There has been some effort to describe and catalog this special kind of mathematical knowledge for teaching elementary school mathematics, but there is little effort at the second school level. I recently attended the National Council of Teachers of Mathematics Annual Meeting in San Diego and I didn’t see any talks on this subject. Why is this the case, if I am right that this kind of knowledge is so important to the work of teaching?

I’ve actually had success using a mix of methods 1 and 3 with high school students this year. The way I introduce logarithms is by analogy with square roots, which they should have seen and be somewhat comfortable with by the time we get to logs. I ask them what it means to take the square root of a number, and what they usually end up deciding (with some guiding questions) is that when you take the square root of something, what you get out is another number that is exactly what you need so that when you square it you get back the original number. I make sure to stress that this is how we defined square roots.

Then, by analogy, I tell them that taking the log base b of something gives you a number that is exactly what you need so that when you raise b to that number you get back your original number. This seems like method 1 to me, and they can usually use this to solve easy log problems.

The next thing I do is continue the analogy. I don’t use the word inverse, but instead I remind them that squaring a number and square rooting “undo” each other. And in the same way, I tell them that taking the log and exponentiating “undo” each other. They usually respond well to this method, but I can see how they would be intimidated if I actually used the language of inverse functions. But with this

Just my two cents.

When you first asked the question, I thought one of the options would be to think about the graph. Before doing any algebra, I think about

y=e^(3x) and then think about y=0.4 and where/how they might intersect. This is like estimating an answer using round numbers, but in the visual sense.

I always taught method 2 and it still makes sense to me as a reasonable way to go about it. I love it that B Fogelson (hi B!) used the other 2 methods.

Regarding MKT,

I blogger I read just posted a review from NCSM of the talk “Learning to do Mathematics as a Teacher” from Deborah Loewenberg Ball. He links to her slides, but looking through them they do look Elementary-centric. I guess we’ve figured out that non-majors need help teaching math but haven’t admitted that math majors might need help too. 🙂

http://blog.mrmeyer.com/?p=6653

I’m surprised that NCSM and NCTM are not more involved with MKT. The physics teachers professional association is very focused on HOW to teach physics — what language to use, what to introduce first, common and uncommon student misconceptions.

And, wow! You’re almost done with the year!

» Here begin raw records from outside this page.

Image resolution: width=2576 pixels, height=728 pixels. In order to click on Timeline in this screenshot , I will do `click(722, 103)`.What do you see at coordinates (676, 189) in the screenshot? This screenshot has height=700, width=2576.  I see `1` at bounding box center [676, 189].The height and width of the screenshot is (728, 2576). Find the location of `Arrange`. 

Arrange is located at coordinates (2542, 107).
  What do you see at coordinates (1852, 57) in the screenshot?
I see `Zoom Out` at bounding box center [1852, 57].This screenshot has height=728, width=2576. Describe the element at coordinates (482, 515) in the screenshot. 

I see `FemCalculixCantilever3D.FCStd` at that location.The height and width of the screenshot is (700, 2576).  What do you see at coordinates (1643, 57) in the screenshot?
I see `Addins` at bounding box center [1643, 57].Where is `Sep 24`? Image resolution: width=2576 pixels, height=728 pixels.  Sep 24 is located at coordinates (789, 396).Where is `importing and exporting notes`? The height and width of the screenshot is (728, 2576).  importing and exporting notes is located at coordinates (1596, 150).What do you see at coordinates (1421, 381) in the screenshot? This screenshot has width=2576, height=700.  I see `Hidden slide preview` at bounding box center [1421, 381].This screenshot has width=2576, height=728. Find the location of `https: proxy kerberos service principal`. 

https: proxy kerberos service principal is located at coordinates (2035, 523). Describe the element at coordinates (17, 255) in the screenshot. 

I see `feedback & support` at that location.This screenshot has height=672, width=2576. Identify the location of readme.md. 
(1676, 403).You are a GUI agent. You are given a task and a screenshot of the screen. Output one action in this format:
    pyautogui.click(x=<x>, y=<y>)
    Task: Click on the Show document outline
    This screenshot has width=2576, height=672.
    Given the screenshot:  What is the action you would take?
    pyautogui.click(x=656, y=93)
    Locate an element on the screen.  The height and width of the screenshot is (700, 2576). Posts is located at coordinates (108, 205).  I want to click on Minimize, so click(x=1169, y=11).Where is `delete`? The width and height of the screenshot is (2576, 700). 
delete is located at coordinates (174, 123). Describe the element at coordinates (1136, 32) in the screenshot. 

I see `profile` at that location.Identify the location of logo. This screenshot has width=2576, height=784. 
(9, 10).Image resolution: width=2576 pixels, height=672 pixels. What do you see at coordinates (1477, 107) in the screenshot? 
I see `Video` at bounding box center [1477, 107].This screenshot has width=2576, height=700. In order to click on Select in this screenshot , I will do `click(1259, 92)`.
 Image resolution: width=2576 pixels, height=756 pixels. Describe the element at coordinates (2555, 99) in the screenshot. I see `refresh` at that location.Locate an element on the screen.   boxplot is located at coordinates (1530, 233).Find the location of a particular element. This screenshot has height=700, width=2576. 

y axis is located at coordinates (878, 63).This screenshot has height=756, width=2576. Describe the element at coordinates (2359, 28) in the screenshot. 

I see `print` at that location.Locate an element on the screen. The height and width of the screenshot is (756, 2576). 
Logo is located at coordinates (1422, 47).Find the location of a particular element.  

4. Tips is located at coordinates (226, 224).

I think in my experience,using the tools for solving logarithmic equations play a bit like “magic flim-flammery” by kids. I find it helpful to have kids verbalize the steps, because a lot of misconceptions emerge:

“Multiply both sides by ln” (is ln a number?)

“After that you can bring the exponent down” (Do they really get why this is ‘ok?’ Is it always ok in solving algebra equations? )

“so ln e of e^3x is 3x” (do they recognize that log BASE e of e^3x involves a inverse relationship?)

I find that pressing to refine / revise their wording pushes the more fundamental issues.

I find that when students truly see these subtleties, they seem to develop better abilities to understand the properties of logarithms (Log(MN)= Log M+log N, log M^k=k*log M )that don’t behave like the algebraic expressions.

They start to recognize that applying a base ten or base e logarithm to the expressions on both sides of an equation allows them to recognize that there’s little need to rely on the “base change” formula.

I also find it very helpful to develop an intuition for log properties by looking at examples with powers of 2, 3, 10. This prevents the temptation to memorize without understanding them. This may be especially helpful if precise verbalizations are tough with ELL’s.

I’m not sure this answers your questions, but I know some early work I do with logarithms allows kids to follow, apply, and understand the different methods when solving equations.